Assigned task -
Please filter the listing for the string "agent" and copy each matching line.

== Input for this task ==

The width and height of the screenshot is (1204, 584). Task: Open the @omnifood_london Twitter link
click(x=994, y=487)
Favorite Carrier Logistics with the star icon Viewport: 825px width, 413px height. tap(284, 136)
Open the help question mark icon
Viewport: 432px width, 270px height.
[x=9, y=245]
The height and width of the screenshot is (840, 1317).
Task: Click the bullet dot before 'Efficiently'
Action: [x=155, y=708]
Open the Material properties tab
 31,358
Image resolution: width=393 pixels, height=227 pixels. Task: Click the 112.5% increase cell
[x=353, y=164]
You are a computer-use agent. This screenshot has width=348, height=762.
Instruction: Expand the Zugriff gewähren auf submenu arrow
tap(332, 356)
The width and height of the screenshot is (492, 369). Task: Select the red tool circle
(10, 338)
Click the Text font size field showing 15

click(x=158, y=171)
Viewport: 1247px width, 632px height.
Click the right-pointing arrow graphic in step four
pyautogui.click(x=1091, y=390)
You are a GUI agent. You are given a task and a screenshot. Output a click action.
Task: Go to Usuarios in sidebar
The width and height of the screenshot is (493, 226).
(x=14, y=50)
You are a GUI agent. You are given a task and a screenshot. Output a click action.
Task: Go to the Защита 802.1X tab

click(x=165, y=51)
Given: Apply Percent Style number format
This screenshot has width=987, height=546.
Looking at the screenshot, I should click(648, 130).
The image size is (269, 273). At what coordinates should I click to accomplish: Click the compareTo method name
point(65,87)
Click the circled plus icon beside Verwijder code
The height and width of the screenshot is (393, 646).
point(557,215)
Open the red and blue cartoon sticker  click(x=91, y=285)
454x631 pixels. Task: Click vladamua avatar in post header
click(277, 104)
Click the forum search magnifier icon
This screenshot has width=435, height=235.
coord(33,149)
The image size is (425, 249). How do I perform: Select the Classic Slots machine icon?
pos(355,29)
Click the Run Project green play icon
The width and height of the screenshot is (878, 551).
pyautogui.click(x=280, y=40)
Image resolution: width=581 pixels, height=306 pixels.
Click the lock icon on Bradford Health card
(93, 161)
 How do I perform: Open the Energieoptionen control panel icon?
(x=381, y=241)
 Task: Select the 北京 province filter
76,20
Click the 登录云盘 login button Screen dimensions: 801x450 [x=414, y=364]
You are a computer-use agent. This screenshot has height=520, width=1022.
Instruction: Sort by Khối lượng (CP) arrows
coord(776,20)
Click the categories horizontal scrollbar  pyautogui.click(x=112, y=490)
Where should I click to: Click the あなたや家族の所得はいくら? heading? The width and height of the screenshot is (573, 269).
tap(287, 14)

===

Written solution -
You are a computer-use agent. This screenshot has width=348, height=762.
You are a GUI agent. You are given a task and a screenshot. Output a click action.
You are a GUI agent. You are given a task and a screenshot. Output a click action.
You are a computer-use agent. This screenshot has height=520, width=1022.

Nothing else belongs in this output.